贾珂说的这几句话,王怜花一个字也没有听进去,他呆呆地望着贾珂,见贾珂说话之时,看也不看自己一眼,心中一片冰凉,寻思:“难道他这次真不原谅我了?”悔恨之念,恐惧之感,登时油然而生。
王怜花一言不发地坐起身来,左手虚空一抓,一股气流打在放在桌上的匕首,那匕首便即跳了起来,跃入他的手中,他使用的武功,正是少林派的“擒龙功”。
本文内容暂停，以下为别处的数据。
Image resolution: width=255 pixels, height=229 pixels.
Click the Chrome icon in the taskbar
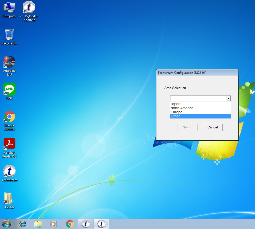click(x=70, y=224)
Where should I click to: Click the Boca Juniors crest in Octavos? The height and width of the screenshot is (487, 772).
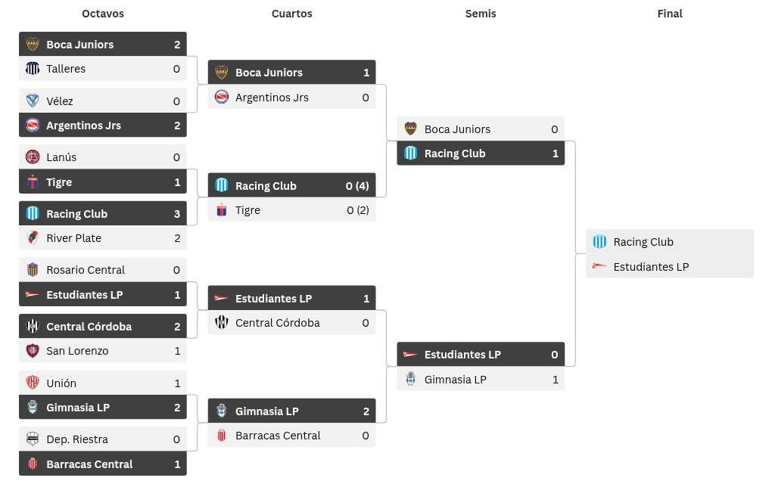[x=33, y=44]
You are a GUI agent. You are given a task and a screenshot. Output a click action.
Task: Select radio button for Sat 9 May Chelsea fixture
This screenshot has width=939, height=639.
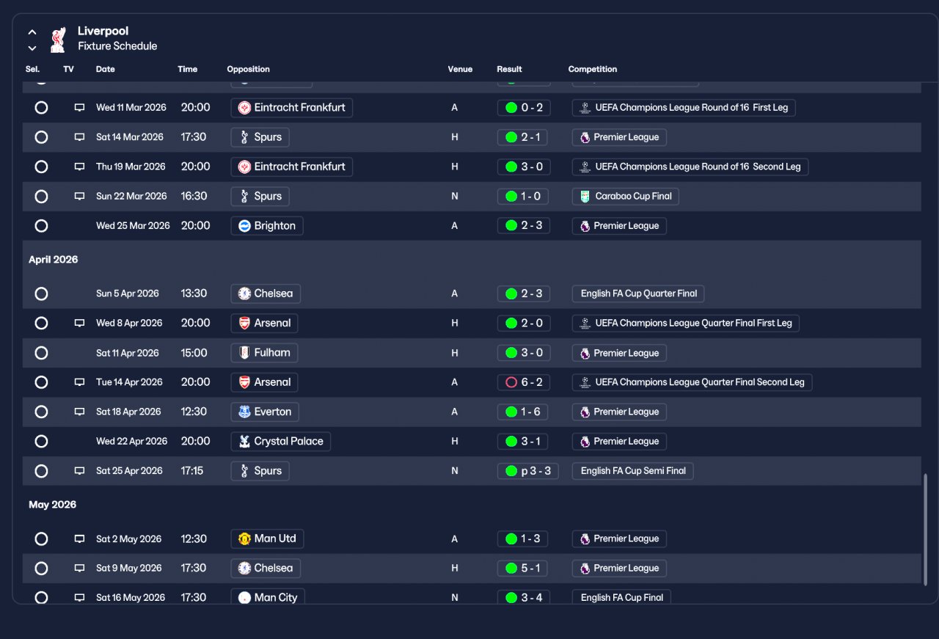click(x=41, y=569)
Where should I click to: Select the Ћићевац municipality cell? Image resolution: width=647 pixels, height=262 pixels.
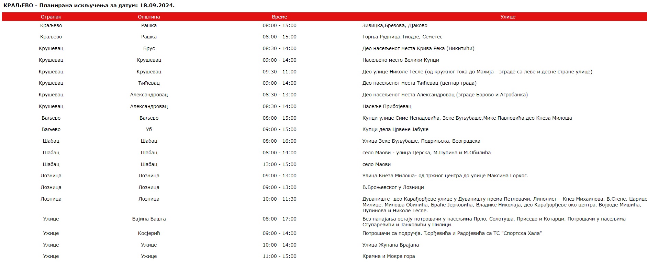coord(149,83)
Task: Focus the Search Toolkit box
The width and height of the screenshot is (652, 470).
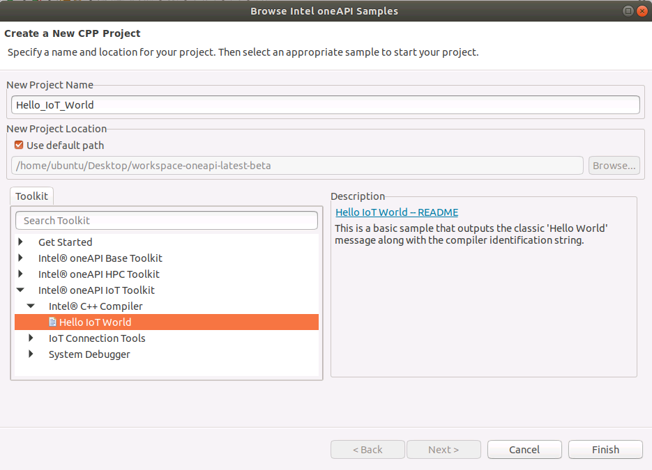Action: coord(166,221)
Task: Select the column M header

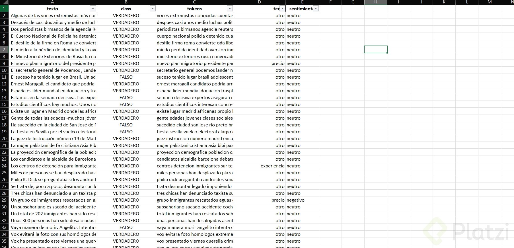Action: (490, 2)
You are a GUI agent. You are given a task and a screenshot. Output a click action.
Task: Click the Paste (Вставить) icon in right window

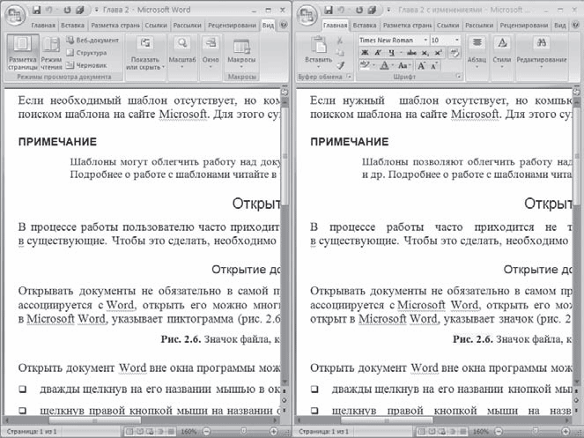(318, 47)
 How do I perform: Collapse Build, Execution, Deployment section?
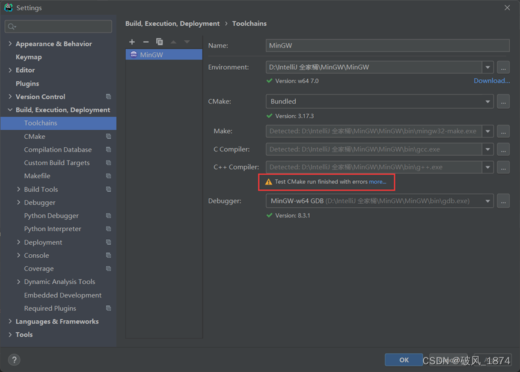tap(10, 110)
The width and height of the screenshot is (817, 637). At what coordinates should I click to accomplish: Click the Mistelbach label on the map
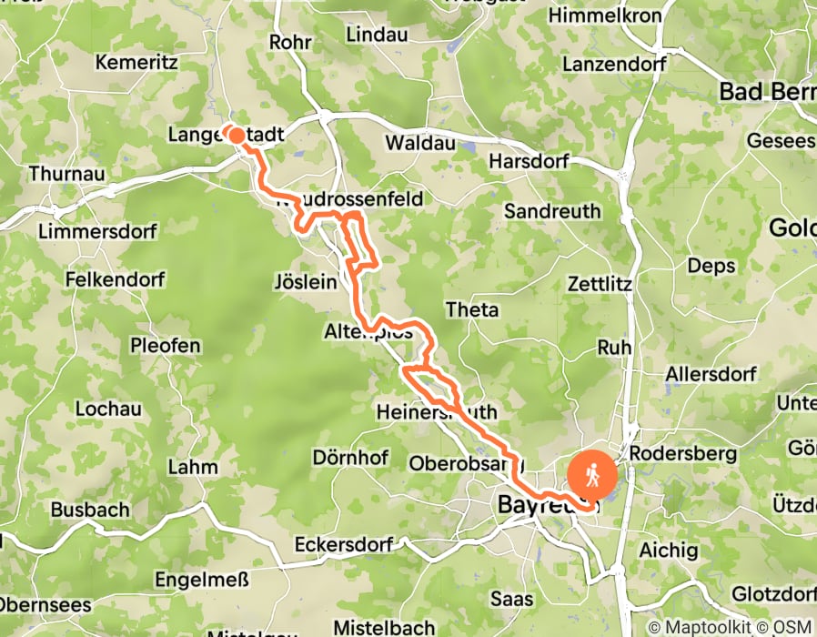point(384,627)
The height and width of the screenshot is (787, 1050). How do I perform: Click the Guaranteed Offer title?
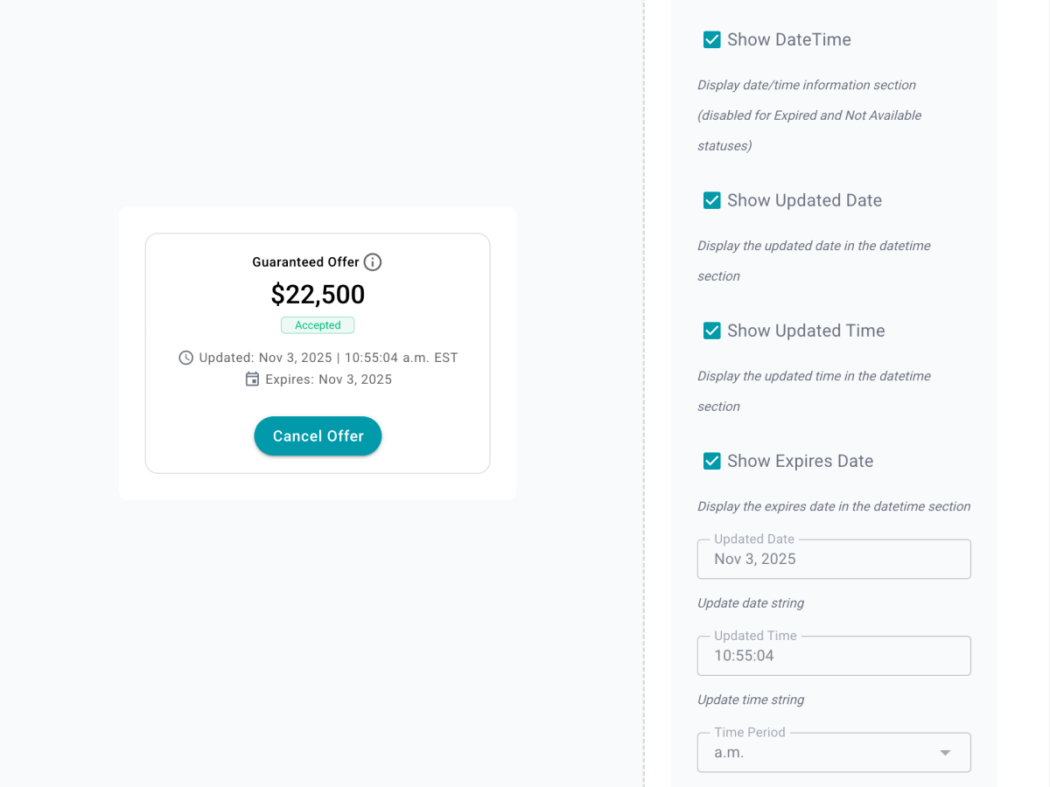coord(305,261)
他握住刀柄,“当”的一声,刀鞘落在地上,便在同时,他将刀戳入自己左腿。
贾珂大惊,伸手抓住王怜花的手臂,将刀拔了出来。幸好他反应极快,抓住王怜花的手臂之时,王怜花手中的匕首,才刚刚戳入皮肉。
匕首在王怜花的大腿上留下一道小小的伤口,连血珠都没流出来,贾珂却吓得脸色煞白,魂飞魄散,一面撕破王怜花的裤子,去看他的伤口,一面从怀中拿出伤药,揭开盒盖,挖出一块药膏,涂在伤口上,一面颤声道:“你……你干吗?”